[Stored items]

########

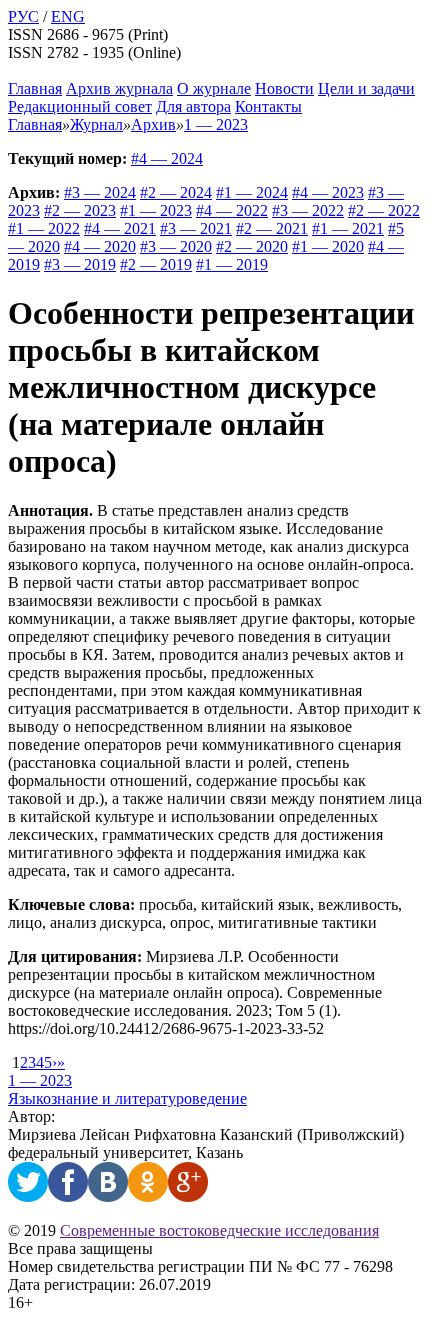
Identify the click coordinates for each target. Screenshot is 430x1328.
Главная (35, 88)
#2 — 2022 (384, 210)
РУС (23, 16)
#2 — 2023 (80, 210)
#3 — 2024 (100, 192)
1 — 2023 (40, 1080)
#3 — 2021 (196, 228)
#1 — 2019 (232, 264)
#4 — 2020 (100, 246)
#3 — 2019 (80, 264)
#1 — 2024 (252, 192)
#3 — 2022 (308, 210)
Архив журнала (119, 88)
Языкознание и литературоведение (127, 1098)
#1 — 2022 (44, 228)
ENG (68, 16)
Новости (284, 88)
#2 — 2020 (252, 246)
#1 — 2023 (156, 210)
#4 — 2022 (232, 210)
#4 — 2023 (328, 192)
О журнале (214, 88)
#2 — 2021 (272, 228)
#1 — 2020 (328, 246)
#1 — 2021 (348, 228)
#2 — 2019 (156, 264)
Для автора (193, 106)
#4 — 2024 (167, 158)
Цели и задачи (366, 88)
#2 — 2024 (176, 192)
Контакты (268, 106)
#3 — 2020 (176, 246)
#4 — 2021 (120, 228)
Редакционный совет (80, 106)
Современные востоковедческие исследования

########

■ ABOUT THIS TASK: Copy every line above word for word and exclude the pictures.

■ ANSWER BOX:
Identify the click coordinates for each target. Screenshot is 430x1328.
Главная (35, 88)
#2 — 2022 (384, 210)
РУС (23, 16)
#2 — 2023 (80, 210)
#3 — 2024 (100, 192)
1 — 2023 (40, 1080)
#3 — 2021 (196, 228)
#1 — 2019 (232, 264)
#4 — 2020 (100, 246)
#3 — 2019 (80, 264)
#1 — 2024 (252, 192)
#3 — 2022 (308, 210)
Архив журнала (119, 88)
Языкознание и литературоведение (127, 1098)
#1 — 2022 (44, 228)
ENG (68, 16)
Новости (284, 88)
#2 — 2020 (252, 246)
#1 — 2023 (156, 210)
#4 — 2022 (232, 210)
#4 — 2023 (328, 192)
О журнале (214, 88)
#2 — 2021 (272, 228)
#1 — 2020 (328, 246)
#1 — 2021 (348, 228)
#2 — 2019 (156, 264)
Для автора (193, 106)
#4 — 2024 (167, 158)
Цели и задачи (366, 88)
#2 — 2024 (176, 192)
Контакты (268, 106)
#3 — 2020 (176, 246)
#4 — 2021 (120, 228)
Редакционный совет (80, 106)
Современные востоковедческие исследования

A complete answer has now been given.